Por lo tanto, no veremos a Hillary Clinton, siempre tan impaciente por insultar a la familia Assad, quien no tiene nada malo que decir de los califas. ¿Por qué iba a hacerlo? ¿No estamos todos en deuda con los árabes del golfo? Son gente honorable y cuando los critica, lo hace de buena fe. Pero en el caso de Bahrein, ni eso. Guardamos silencio. Incluso nos quedamos callados cuando los estudiantes bahraníes en Gran Bretaña fueron privados de sus becas concedidas por el gobierno porque protestaron afuera de la embajada de su país en Londres. Qué vergüenza, CamerClegg.
Bahrein nunca tuvo fama de ser amigo de Occidente, pero así le gusta que se le presente. Hace más de 20 años, cualquiera que protestara contra el dominio de la familia real corría el riesgo de ser torturado en los cuarteles de las fuerzas de seguridad policial. El capitán de este cuerpo era un ex policía británico de la Sección Especial, cuyo torturador experto era un pernicioso mayor del ejército de Jordania.
Cuando publiqué sus nombres, se me recompensó con una caricatura en el periódico gubernamental Al Jaleej, en que se me dibujó como perro rabioso. Los perros rabiosos, como todos saben, deben ser exterminados. No fue chiste; fue una amenaza.
Sin embargo, la familia Al Kalifa no tiene problema con el periódico de la oposición, Al Wasat. Arrestaron a uno de sus fundadores, Karim Fajrawi, el pasado 5 de abril. Murió bajo custodia policial una semana más tarde. Pasaron 10 días y arrestaron al columnista Haidar Naimi, de quien no se sabe nada desde entonces.
Nuevamente, silencio de CamerClegg, Obama, Clinton y el resto. El arresto de doctores chiítas musulmanes por dejar que sus pacientes murieran, pacientes que fueron heridos por las fuerzas de seguridad, es todavía más vil.
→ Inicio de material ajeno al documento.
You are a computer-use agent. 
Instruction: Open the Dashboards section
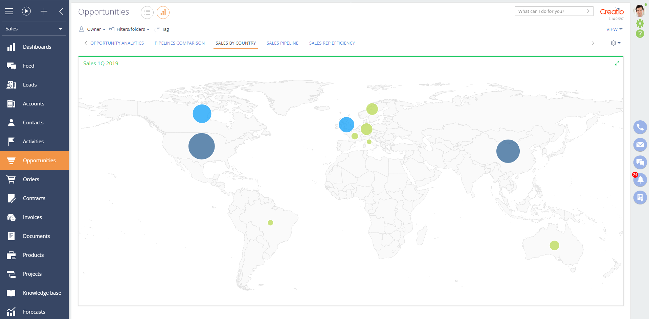pos(37,47)
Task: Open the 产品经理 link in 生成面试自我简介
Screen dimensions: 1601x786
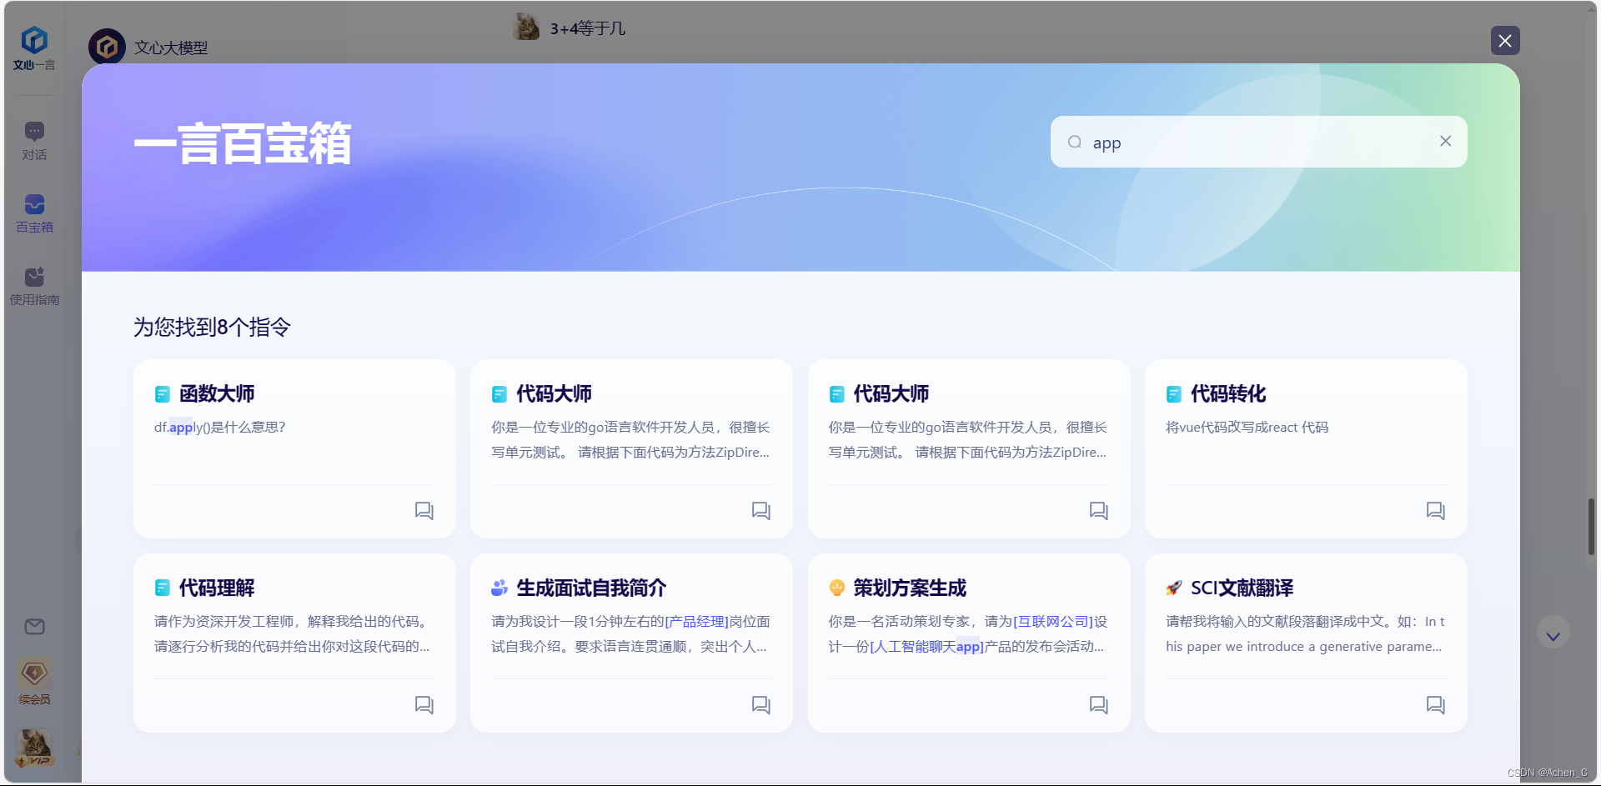Action: pos(696,621)
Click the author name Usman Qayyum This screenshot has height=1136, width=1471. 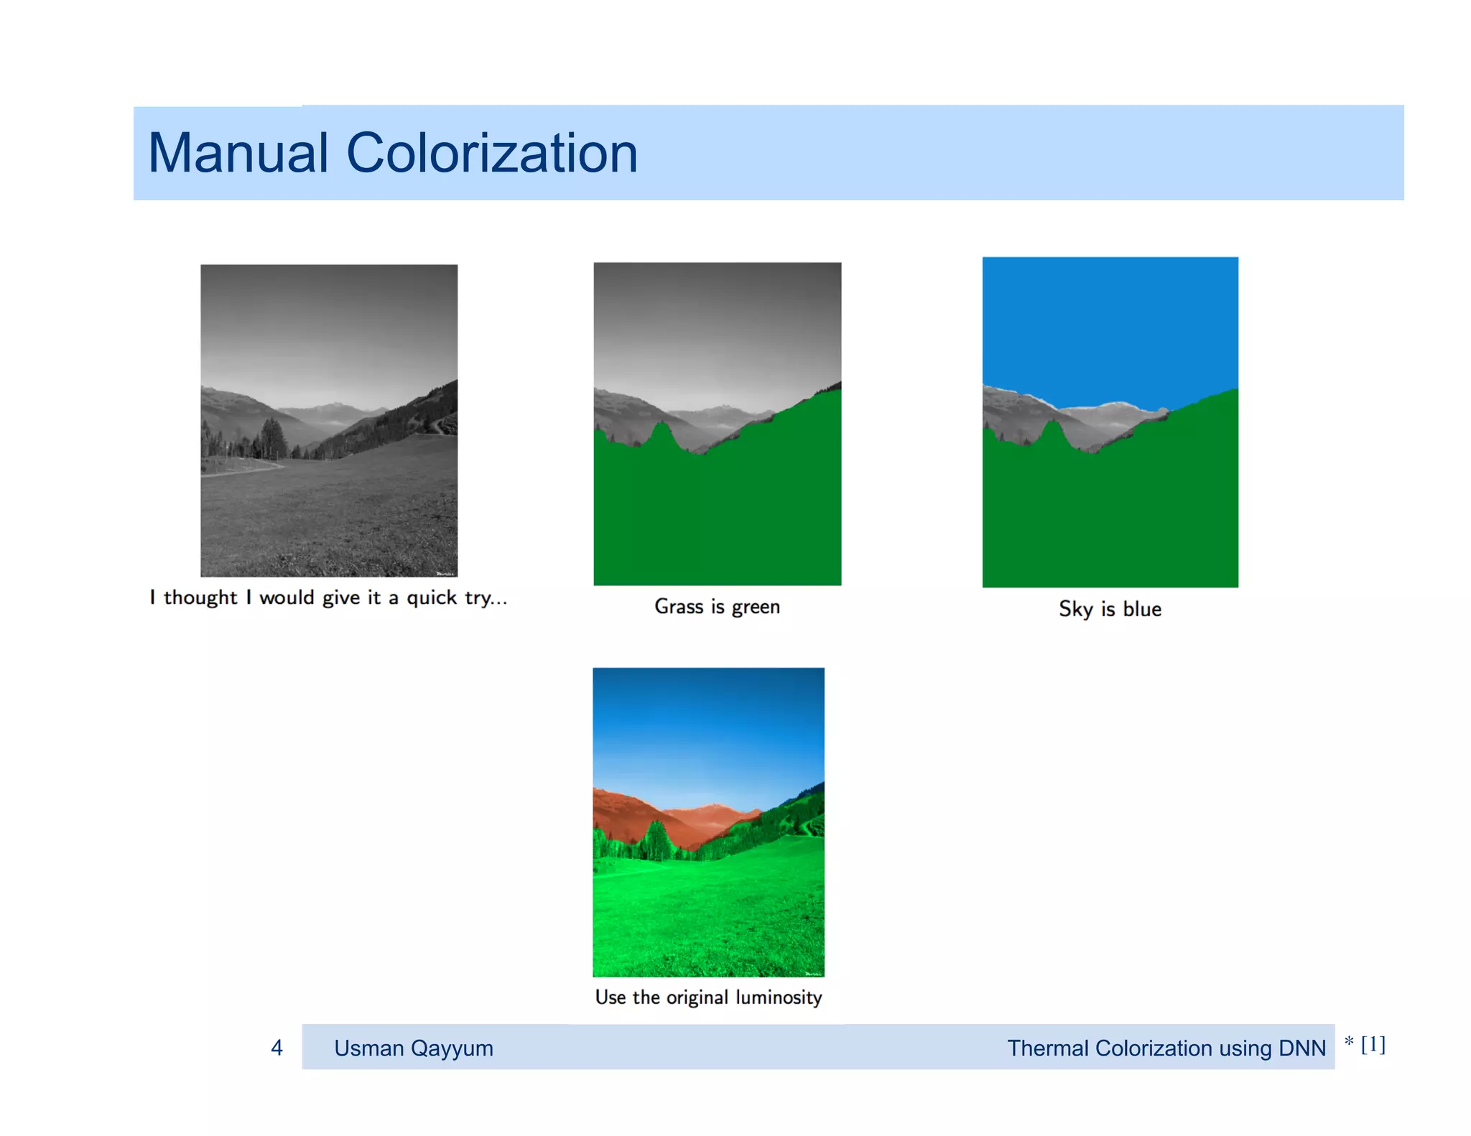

Yo estaba en el hospital cuando ingresaron estos pacientes. La reacción de los médicos fue de horror mezclado con temor. Nunca antes habían visto heridas de bala disparadas a quemarropa. Ahora han sido arrestados, tanto los doctores como los pacientes que fueron sacados de sus camas del hospital. Si esto ocurriera en Damasco, Homs, Hama o Aleppo, las voces de CamerClegg, Obama y Clinton nos estarían retumbando en los oídos. Pero tratándose de Bahrein no es así. Silencio.
Cuatro hombres han sido condenados a muerte en una corte marcial a puerta cerrada por matar a dos policías bahraníes. Sus confesiones fueron transmitidas por televisión, al estilo soviético. Ni una palabra de CamerClegg, Obama o Clinton.
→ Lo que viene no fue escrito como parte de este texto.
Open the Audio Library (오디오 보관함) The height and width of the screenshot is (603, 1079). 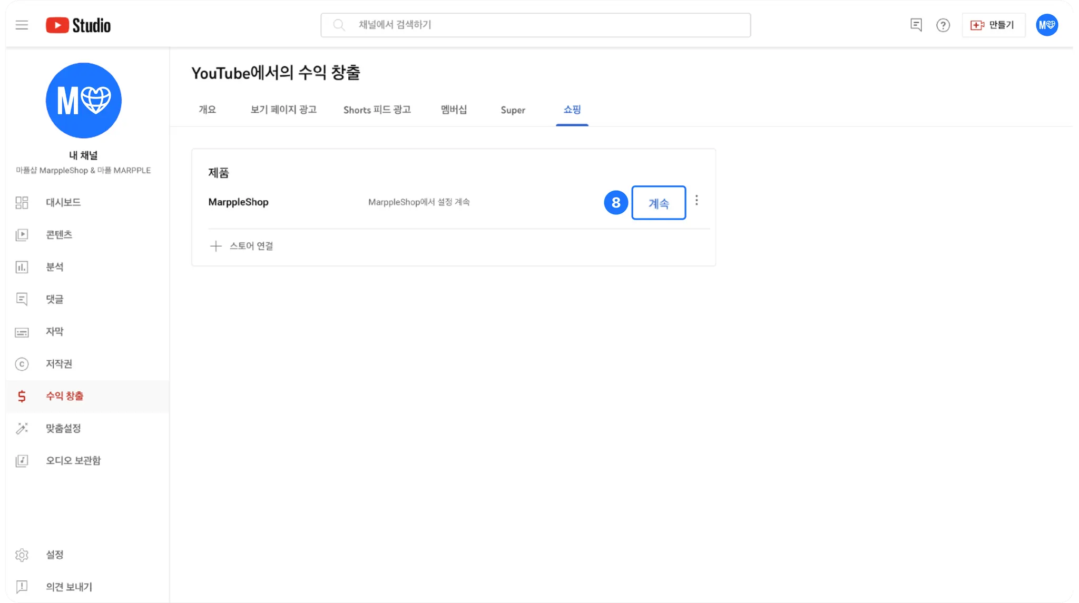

¿Qué es este absurdo? Se los diré. No tiene nada que ver con los habitantes de Bahrein ni con los Kalifa. Tiene que ver con nuestro temor de Arabia Saudita, es decir, que el asunto gira en torno a nuestro petróleo. Es nuestra absoluta negativa a recordar que el 9/11 fue cometido por una mayoría de atacantes sauditas apoyados por el talibán, que Bin Laden era saudita y que la versión más cruel del Islam proviene de Arabia Saudita, la tierra de las decapitaciones y las manos cercenadas.
Tiene que ver con una conversación que tuve con un funcionario bahraní –un hombre honesto y decente–, en la que le pregunté por qué el primer ministro de Bahrein no podía ser electo por la población chiíta mayoritaria. Los sauditas nunca lo permitirían, me respondió. Sí, hablaba de nuestros otros amigos: los sauditas.